**EXERCISE PROMPT**.
Once you find the line with "es (594, 43)" in the listing below, please repeat it and every later line exactly, through the last one, without pictures.

**RECORDS FOR THE EXERCISE**.
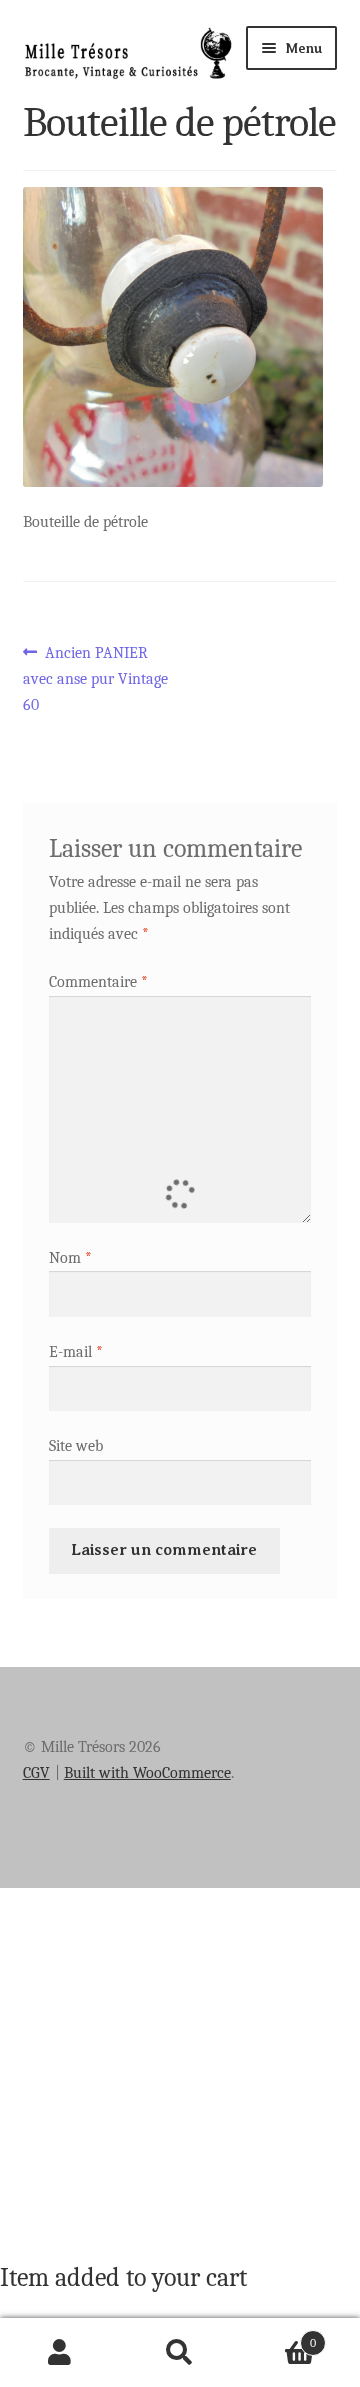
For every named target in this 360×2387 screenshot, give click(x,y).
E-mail (76, 1352)
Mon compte (60, 2353)
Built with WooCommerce (147, 1773)
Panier (278, 2336)
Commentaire (98, 982)
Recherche (180, 2353)
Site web (76, 1446)
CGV (36, 1773)
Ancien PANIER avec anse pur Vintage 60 (95, 678)
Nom (70, 1258)
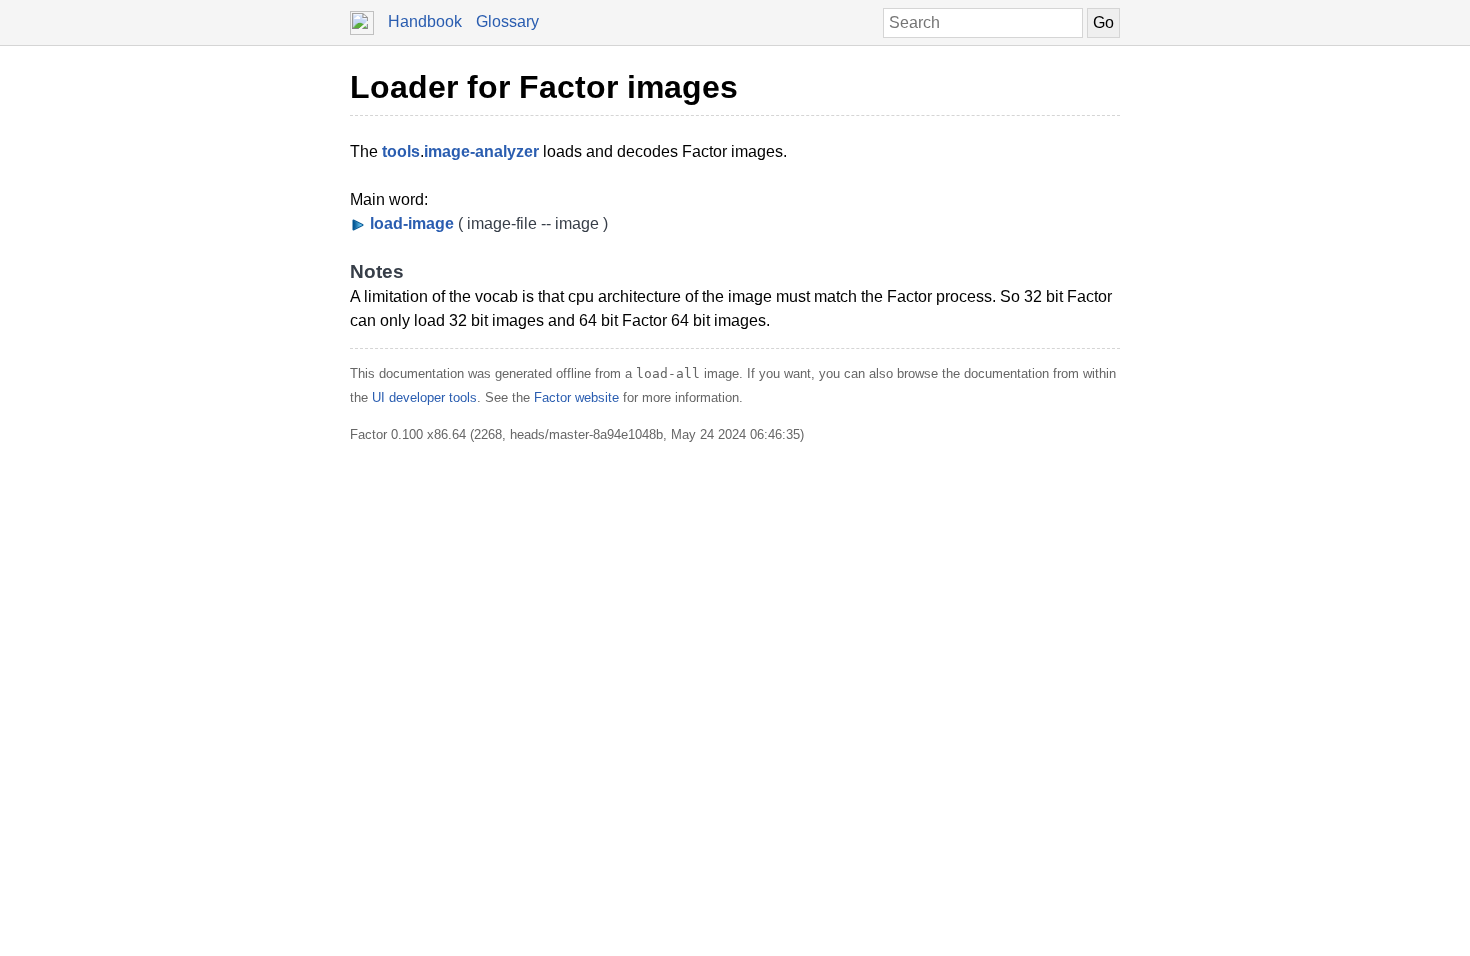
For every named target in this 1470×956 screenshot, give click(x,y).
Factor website (576, 397)
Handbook (425, 21)
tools (401, 151)
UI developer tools (424, 397)
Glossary (507, 21)
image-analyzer (481, 151)
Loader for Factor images (544, 87)
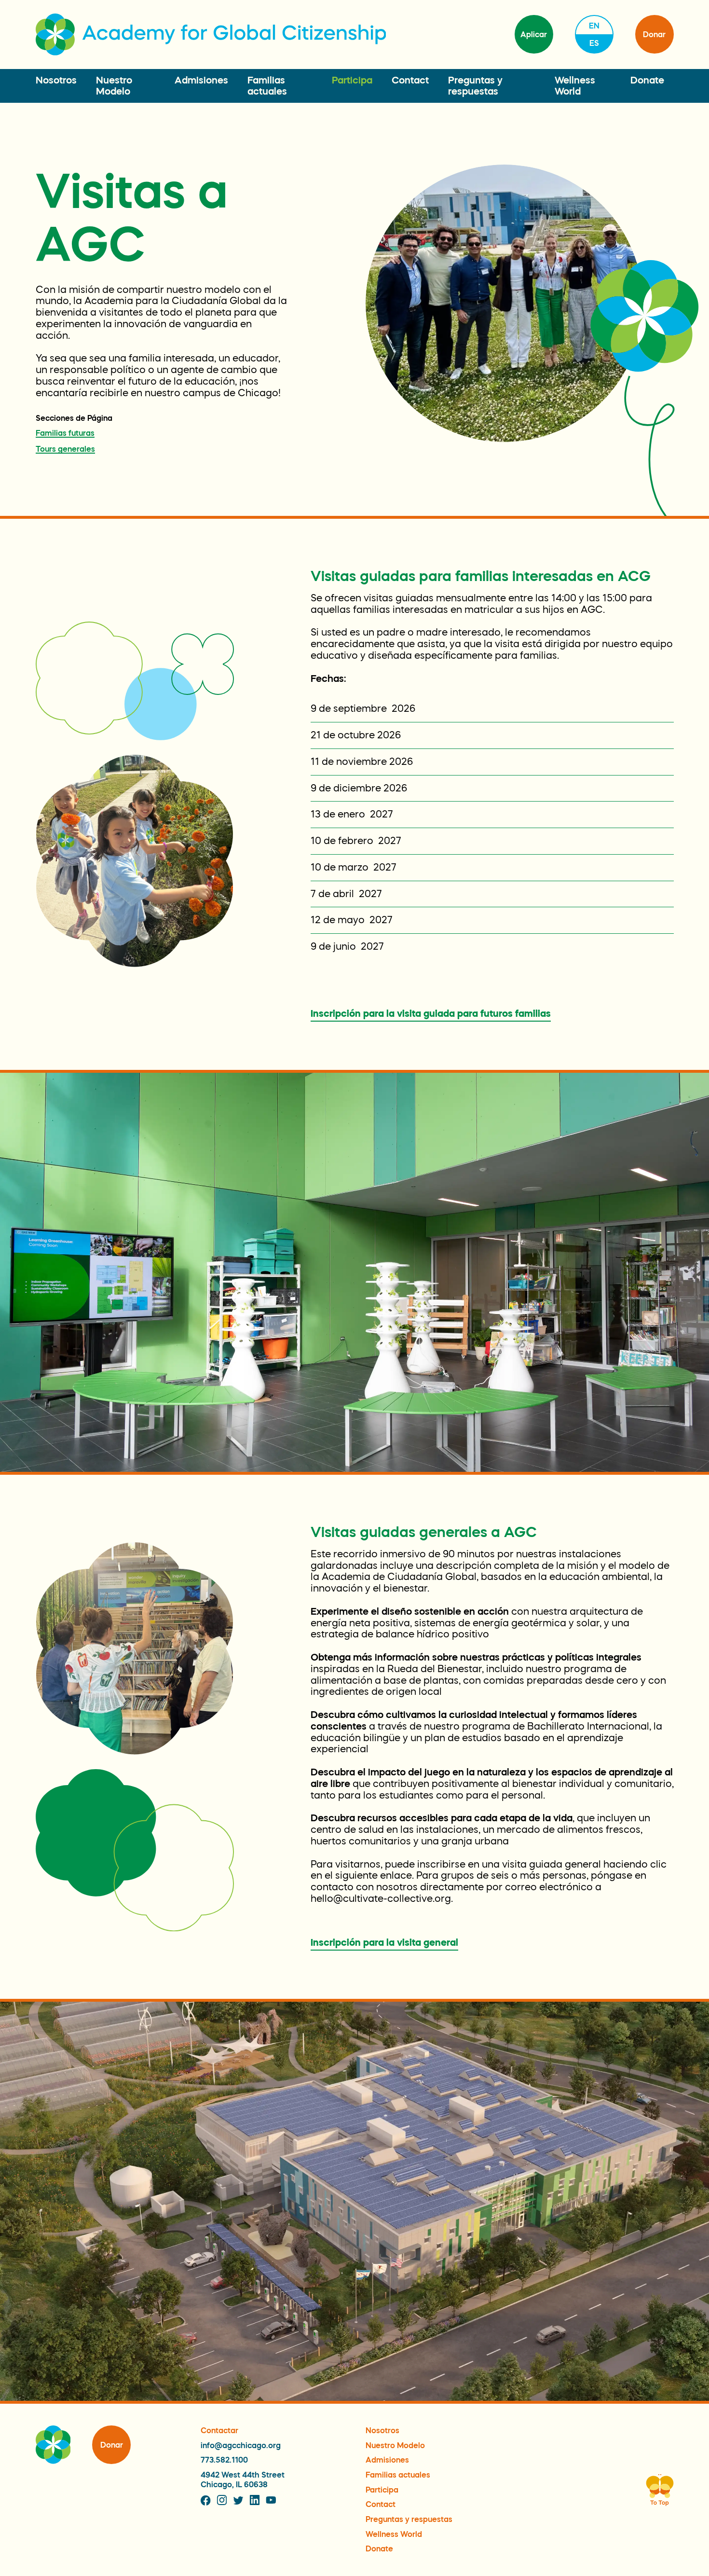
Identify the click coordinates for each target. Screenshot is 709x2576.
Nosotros (56, 80)
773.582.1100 (224, 2460)
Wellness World (394, 2534)
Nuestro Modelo (395, 2445)
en (594, 25)
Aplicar (533, 34)
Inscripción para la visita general (384, 1942)
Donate (647, 80)
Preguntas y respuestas (409, 2519)
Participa (352, 80)
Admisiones (201, 80)
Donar (654, 34)
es (594, 43)
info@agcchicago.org (241, 2445)
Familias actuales (398, 2475)
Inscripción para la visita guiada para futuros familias (431, 1013)
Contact (410, 80)
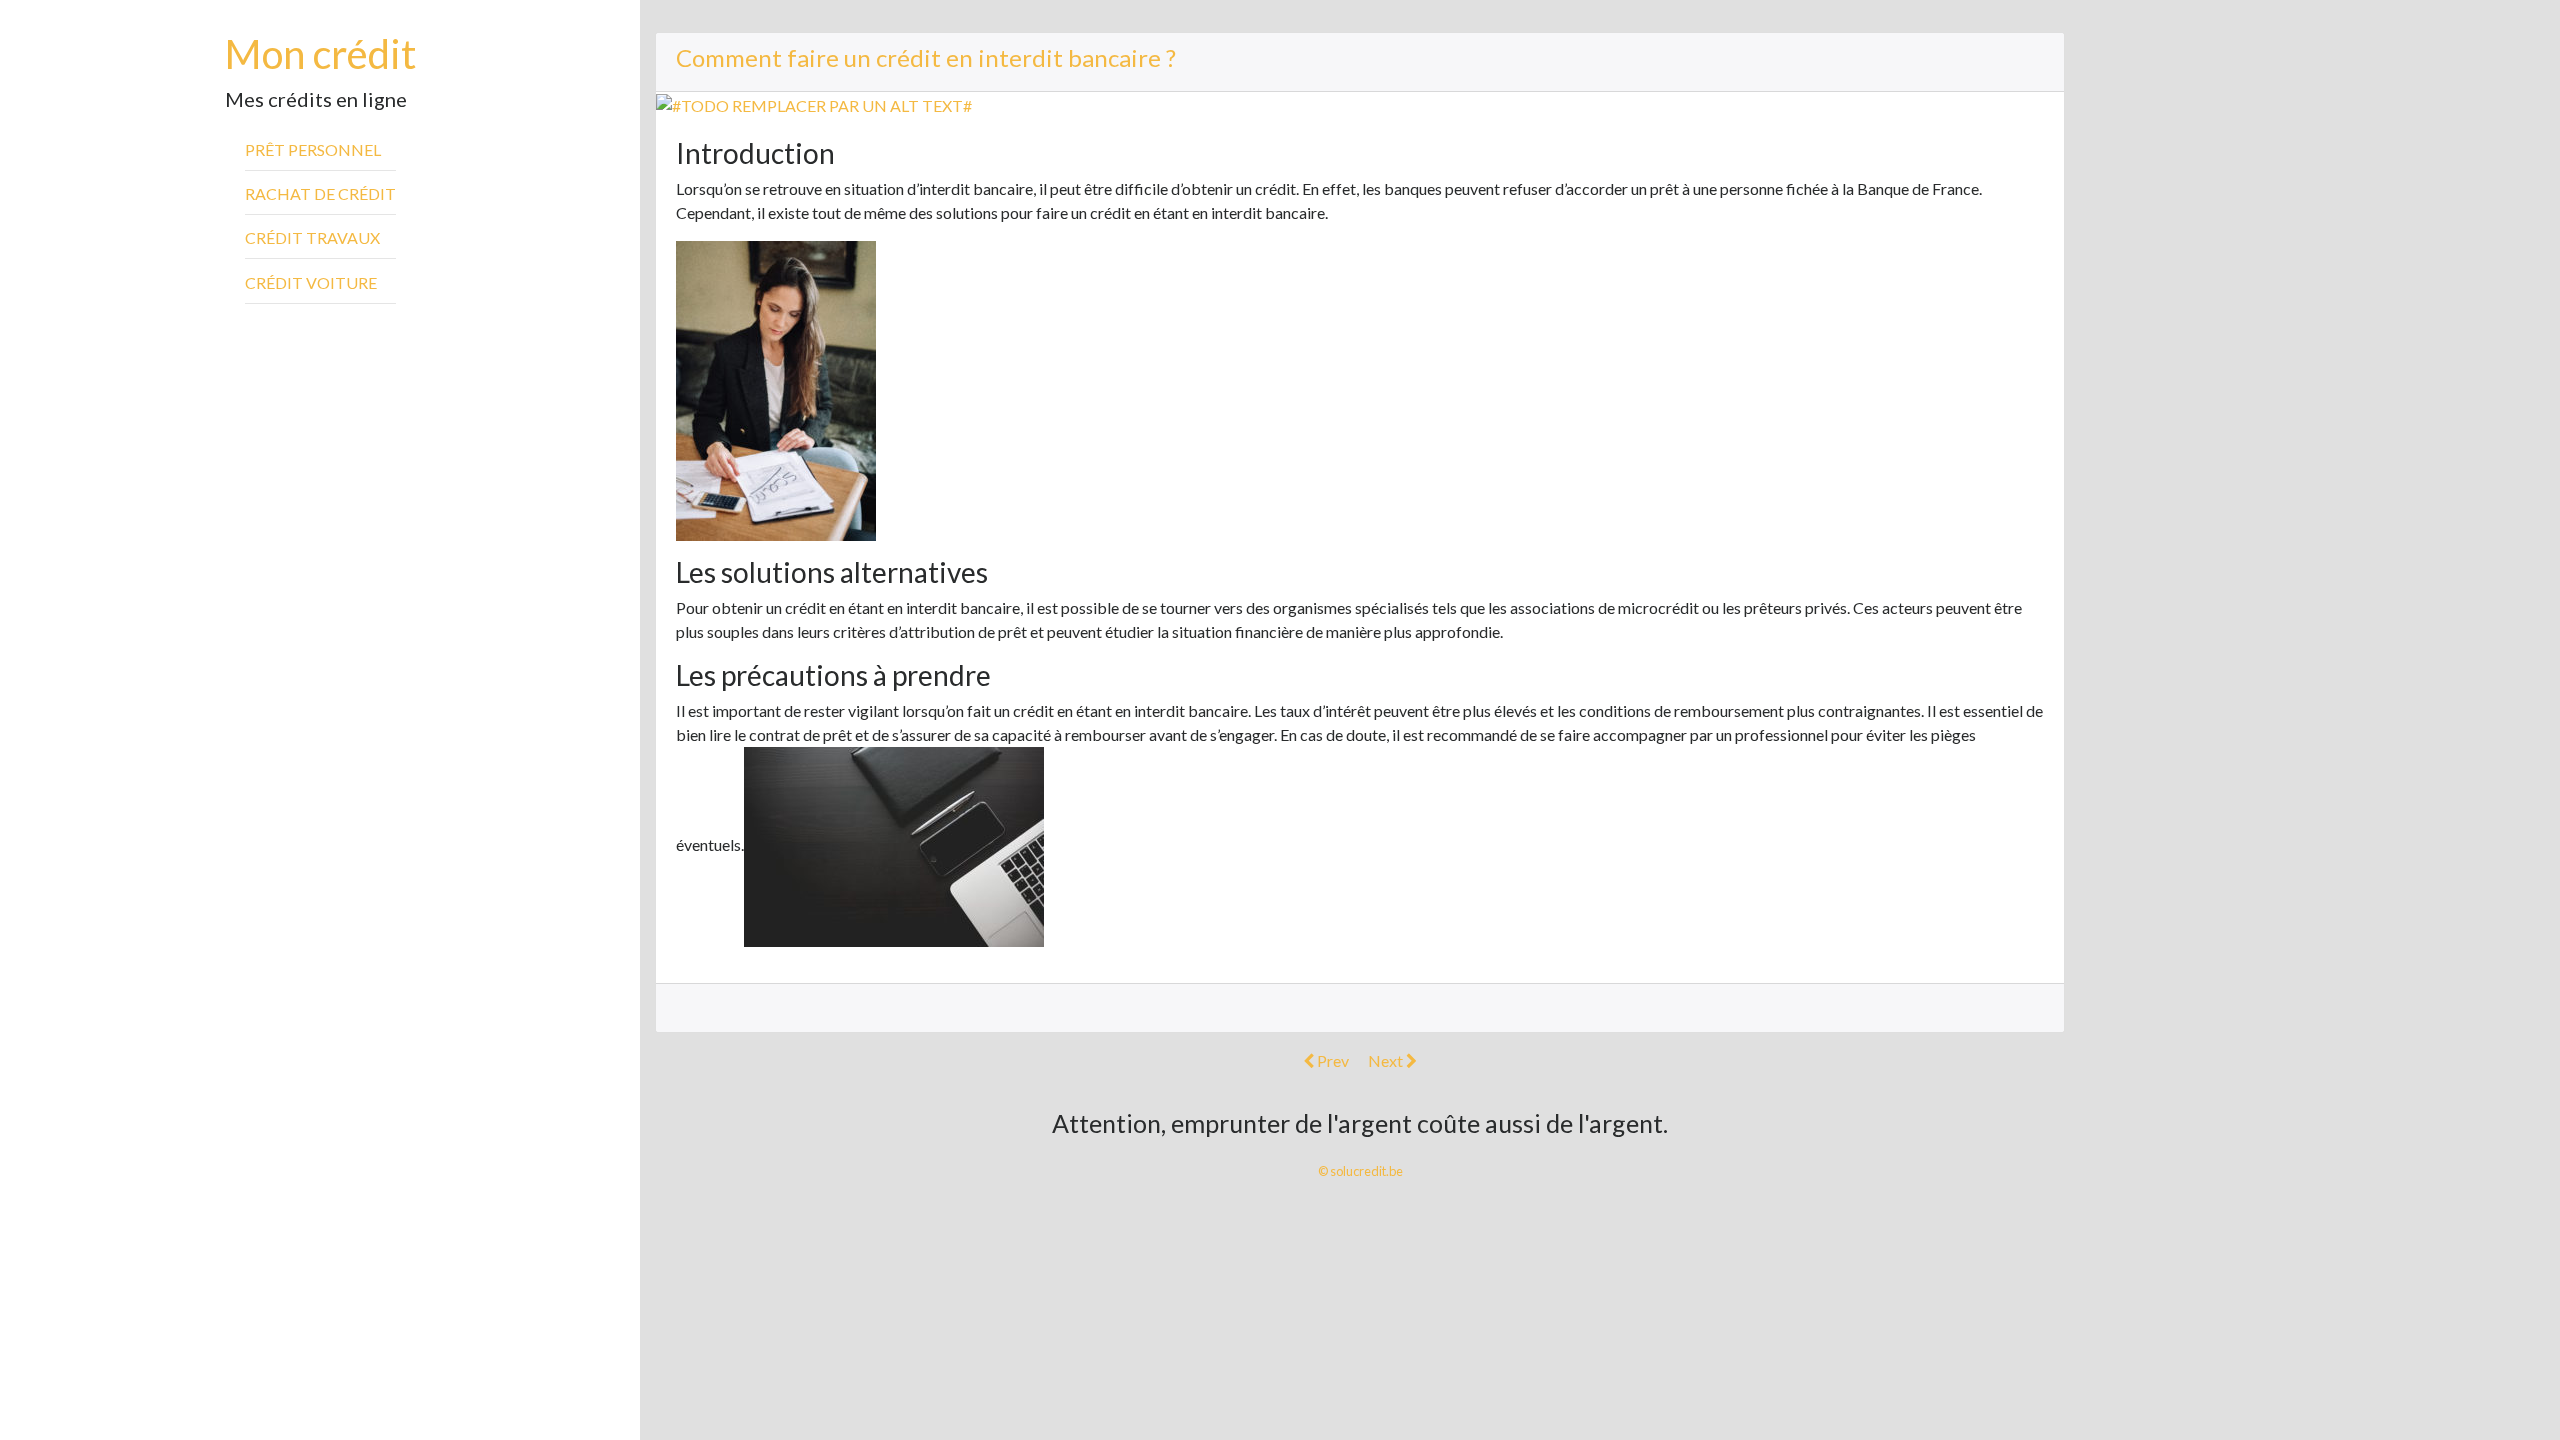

**REPLY**.
es (594, 43)
info@agcchicago.org (241, 2445)
Familias actuales (398, 2475)
Inscripción para la visita guiada para futuros familias (431, 1013)
Contact (410, 80)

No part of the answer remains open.